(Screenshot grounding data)
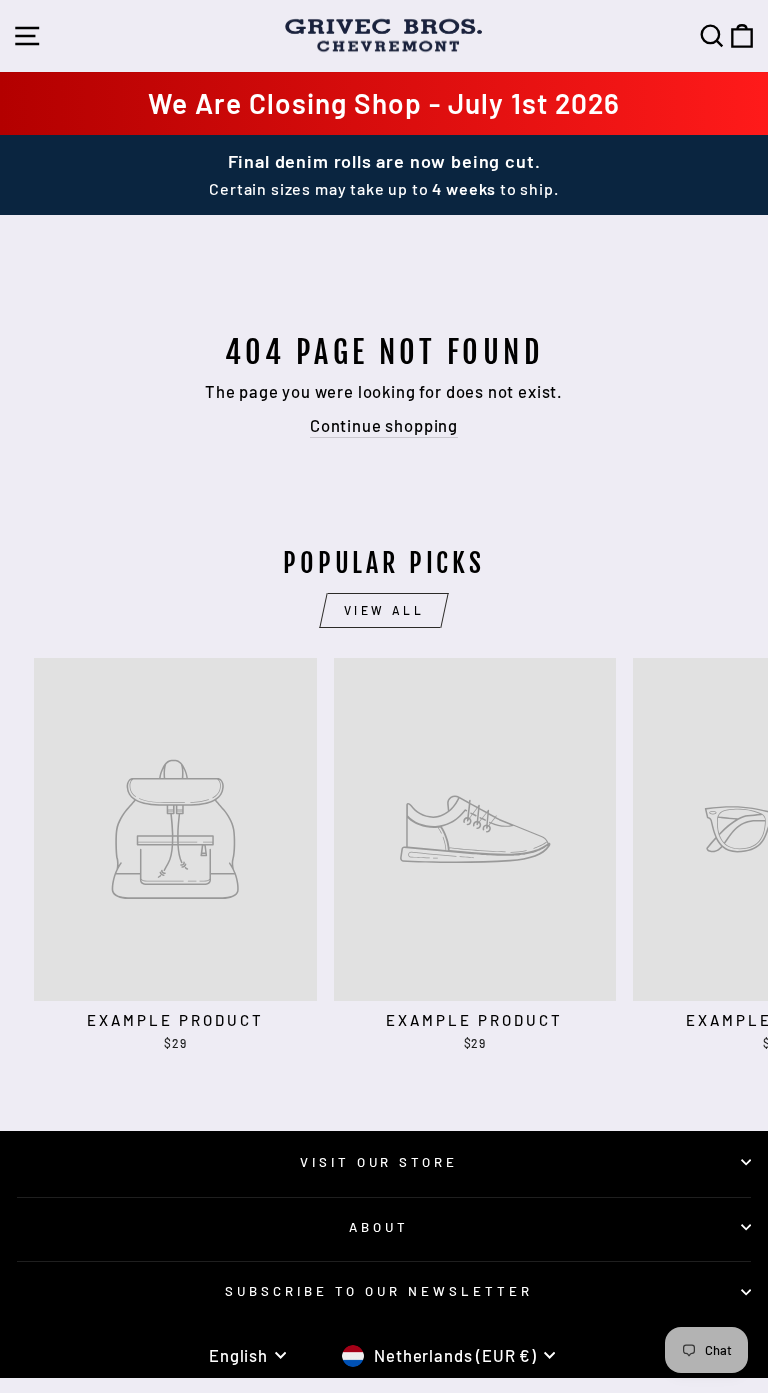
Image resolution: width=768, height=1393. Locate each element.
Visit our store (379, 1162)
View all (384, 610)
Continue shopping (384, 425)
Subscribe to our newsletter (378, 1291)
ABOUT (379, 1227)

Assigned task: Without including any pictures, reproduce the data exactly.

Result for this task:
Image resolution: width=768, height=1393. Locate each element.
Visit our store (379, 1162)
View all (384, 610)
Continue shopping (384, 425)
Subscribe to our newsletter (378, 1291)
ABOUT (379, 1227)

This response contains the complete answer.